Jamie Kennedy's Pickled Jardinière Vegetables
If you’ve been to Jamie Kennedy’s downtown Toronto Gilead café, you’ve likely admired the shelves lined with preserved fruit and pickled vegetables of every sort, so we asked the chef himself to share one of his original recipes for his famous preserves and he offered us scrumptious Pickled Jardinière Vegetables.
A note from Jamie:
“The specific vegetables used in this recipe can vary according to your taste. I like to use vegetables that will create some colour contrast in the jar and flavour contrast on the palate. We usually make this recipe in early July when there are enough local vegetables in season to get started.”

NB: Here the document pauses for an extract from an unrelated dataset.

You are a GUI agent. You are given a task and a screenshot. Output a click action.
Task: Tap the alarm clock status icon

Pickled jardinière vegetables. Image: Michael Miholvich
For the vegetables:
- 1lb./ 455 g peeled young carrots
- 1lb./ 455 g cauliflower broken into small florets, washed
- 1lb./ 455 g trimmed green beans, washed
- 1lb./ 455 g trimmed yellow beans, washed
- 1lb./ 455 g peeled pearl onions
- 1lb./ 455 g shucked romano beans
For pickling liquid or brine:
- 8 cups/ 2 litres water
- 2Tbsp./ 30ml sea salt
- 4 cups/ 950 mL white wine vinegar
- 1 tsp./ 5 mL powdered turmeric
- 12 whole black pepercorns
- 1 tsp./ 5 mL whole mustard seeds
- 1 tsp. / 5 mL whole coriander seeds
Yields six, 1-quart/ 1-litre jars
- Preheat oven to 350F/175C. Place six quart or litre preserving jars in the oven for 15 minutes. Follow the directions on the package for preparing the seals for use.

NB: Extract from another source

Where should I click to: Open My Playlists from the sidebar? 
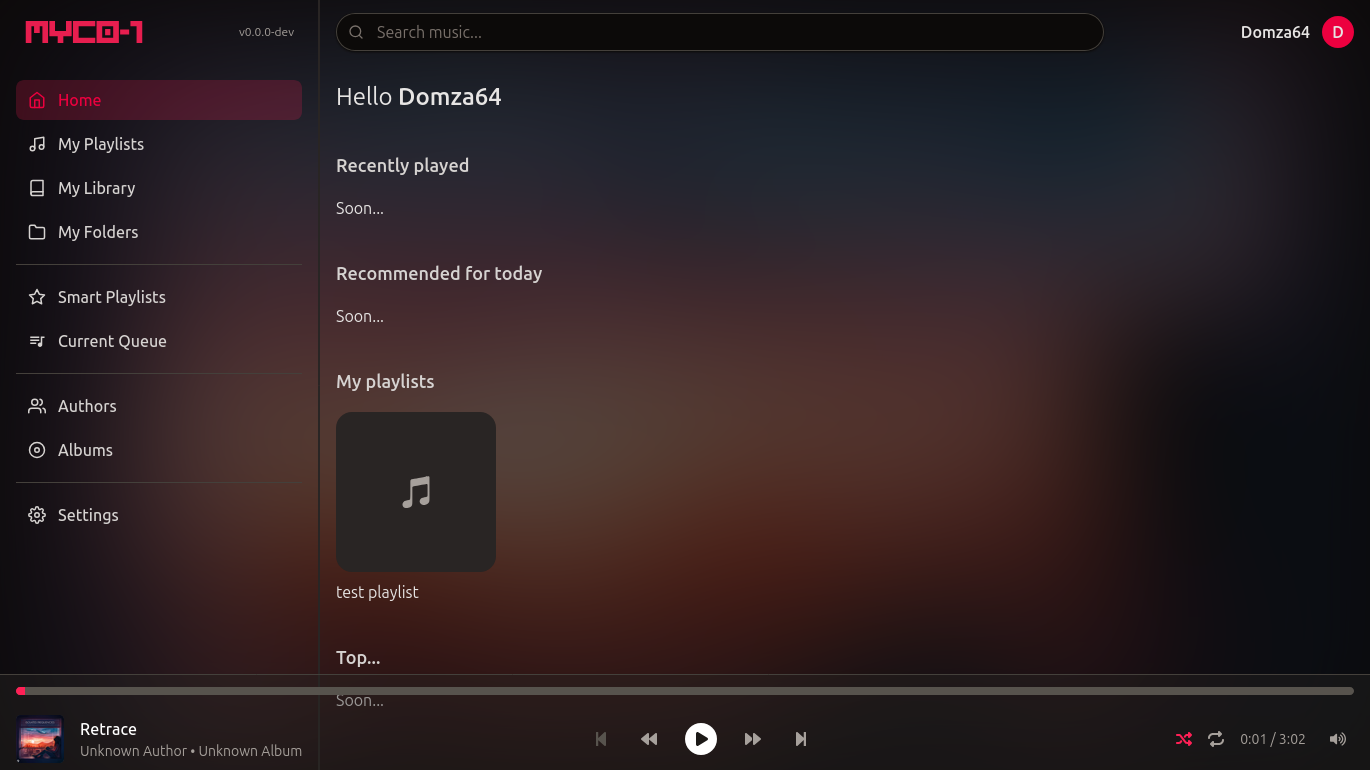98,144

- When the jars are cool. pack them as tightly as possible with an assortment of all the vegetables.
- Simmer brine mixture for 15 minutes and pour over the vegetables in the jar.
- Seal and process the jars up to their necks in boiling water for 20 minutes. Remove the jars to the counter to cool. As they cool they will form a seal. Keep them in a cool, dark place for use throughout the year.